#### [ASSIGNED TASK]
The records below must be transcribed precisely and in full.

Stored items
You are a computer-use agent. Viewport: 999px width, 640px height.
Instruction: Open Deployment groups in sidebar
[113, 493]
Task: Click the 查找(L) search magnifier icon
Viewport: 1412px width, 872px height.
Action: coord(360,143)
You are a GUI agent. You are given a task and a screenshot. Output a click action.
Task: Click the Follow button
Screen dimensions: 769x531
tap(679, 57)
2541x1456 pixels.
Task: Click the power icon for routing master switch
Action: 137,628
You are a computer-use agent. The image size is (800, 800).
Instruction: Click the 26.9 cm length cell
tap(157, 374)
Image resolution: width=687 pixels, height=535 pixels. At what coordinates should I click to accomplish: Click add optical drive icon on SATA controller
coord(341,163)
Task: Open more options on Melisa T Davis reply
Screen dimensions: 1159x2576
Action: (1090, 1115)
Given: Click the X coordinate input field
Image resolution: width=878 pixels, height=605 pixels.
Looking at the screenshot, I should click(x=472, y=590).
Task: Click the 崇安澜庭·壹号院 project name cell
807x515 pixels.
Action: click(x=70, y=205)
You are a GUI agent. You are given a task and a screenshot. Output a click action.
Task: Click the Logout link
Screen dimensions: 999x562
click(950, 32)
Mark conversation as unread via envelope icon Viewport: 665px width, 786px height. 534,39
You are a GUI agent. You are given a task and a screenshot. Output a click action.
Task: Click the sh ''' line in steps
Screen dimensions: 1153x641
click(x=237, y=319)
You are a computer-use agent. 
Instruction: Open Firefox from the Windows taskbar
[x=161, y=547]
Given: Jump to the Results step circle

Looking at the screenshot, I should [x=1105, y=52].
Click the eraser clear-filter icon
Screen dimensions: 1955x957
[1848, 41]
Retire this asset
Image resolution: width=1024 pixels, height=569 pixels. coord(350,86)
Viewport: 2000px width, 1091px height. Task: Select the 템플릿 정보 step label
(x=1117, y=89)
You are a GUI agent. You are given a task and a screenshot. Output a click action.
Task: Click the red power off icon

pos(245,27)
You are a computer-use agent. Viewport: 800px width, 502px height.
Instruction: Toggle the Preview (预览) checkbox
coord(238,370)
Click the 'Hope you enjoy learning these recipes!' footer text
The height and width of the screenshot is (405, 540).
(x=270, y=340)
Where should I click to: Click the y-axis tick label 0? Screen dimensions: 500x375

#### [PROBLEM SOLUTION]
You are a computer-use agent. Viewport: 999px width, 640px height.
Instruction: Open Deployment groups in sidebar
[113, 493]
Task: Click the 查找(L) search magnifier icon
Viewport: 1412px width, 872px height.
Action: coord(360,143)
You are a GUI agent. You are given a task and a screenshot. Output a click action.
Task: Click the Follow button
Screen dimensions: 769x531
tap(679, 57)
2541x1456 pixels.
Task: Click the power icon for routing master switch
Action: 137,628
You are a computer-use agent. The image size is (800, 800).
Instruction: Click the 26.9 cm length cell
tap(157, 374)
Image resolution: width=687 pixels, height=535 pixels. At what coordinates should I click to accomplish: Click add optical drive icon on SATA controller
coord(341,163)
Task: Open more options on Melisa T Davis reply
Screen dimensions: 1159x2576
Action: (1090, 1115)
Given: Click the X coordinate input field
Image resolution: width=878 pixels, height=605 pixels.
Looking at the screenshot, I should click(x=472, y=590).
Task: Click the 崇安澜庭·壹号院 project name cell
807x515 pixels.
Action: click(x=70, y=205)
You are a GUI agent. You are given a task and a screenshot. Output a click action.
Task: Click the Logout link
Screen dimensions: 999x562
click(950, 32)
Mark conversation as unread via envelope icon Viewport: 665px width, 786px height. 534,39
You are a GUI agent. You are given a task and a screenshot. Output a click action.
Task: Click the sh ''' line in steps
Screen dimensions: 1153x641
click(x=237, y=319)
You are a computer-use agent. 
Instruction: Open Firefox from the Windows taskbar
[x=161, y=547]
Given: Jump to the Results step circle

Looking at the screenshot, I should [x=1105, y=52].
Click the eraser clear-filter icon
Screen dimensions: 1955x957
[1848, 41]
Retire this asset
Image resolution: width=1024 pixels, height=569 pixels. coord(350,86)
Viewport: 2000px width, 1091px height. Task: Select the 템플릿 정보 step label
(x=1117, y=89)
You are a GUI agent. You are given a task and a screenshot. Output a click action.
Task: Click the red power off icon

pos(245,27)
You are a computer-use agent. Viewport: 800px width, 502px height.
Instruction: Toggle the Preview (预览) checkbox
coord(238,370)
Click the 'Hope you enjoy learning these recipes!' footer text
The height and width of the screenshot is (405, 540).
(x=270, y=340)
Where should I click to: Click the y-axis tick label 0? Screen dimensions: 500x375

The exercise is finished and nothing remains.